Nas últimas semanas, Israel foi acusado inúmeras vezes de punição coletiva, inclusive por um grupo de especialistas independentes da ONU. Eles lançaram um declaração dizendo que os “ataques militares indiscriminados de Israel contra o povo de Gaza” equivalem a “punição colectiva”. E o secretário-geral da ONU, Antonio Guterres, disse no final do mês passado que os ataques do Hamas a Israel “não podem justificar a punição colectiva do povo palestiniano” e que “até a guerra tem regras”.

Há algumas evidências que apontam para a intenção de Israel de punir coletivamente os civis neste conflito, disse Darcy. “Acho que o exemplo mais claro é a declaração do cerco, de que não será permitida a entrada de combustível, eletricidade ou suprimentos até que os reféns sejam entregues”, disse ele, referindo-se aos comentários feitos pelo ministro da Defesa de Israel, Yoav Gallant, e da Energia. ministro, Israel Katz.

Na terça-feira, a autoridade israelita para os territórios palestinianos disse que está a monitorizar o abastecimento de alimentos, água e combustível e que “a situação está longe de ser uma crise”. No entanto, essas afirmações contrastam fortemente com os relatórios das Nações Unidas, de grupos de ajuda humanitária e de indivíduos em Gaza, de que os civis estão a sofrer de uma terrível escassez de bens de primeira necessidade.

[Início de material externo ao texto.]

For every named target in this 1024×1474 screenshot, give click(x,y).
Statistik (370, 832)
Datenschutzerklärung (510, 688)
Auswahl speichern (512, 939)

“É ilegal para as FDI impedir a ajuda humanitária por qualquer motivo, seja para punir o povo de Gaza ou para tornar as coisas mais difíceis para o Hamas”, disse Haque, referindo-se às forças armadas de Israel, as Forças de Defesa de Israel. “Da mesma forma, é ilegal para o Hamas manter civis como reféns por qualquer motivo, seja para punir os reféns pelas ações do seu governo, seja para usar os reféns como alavanca para uma troca de prisioneiros.”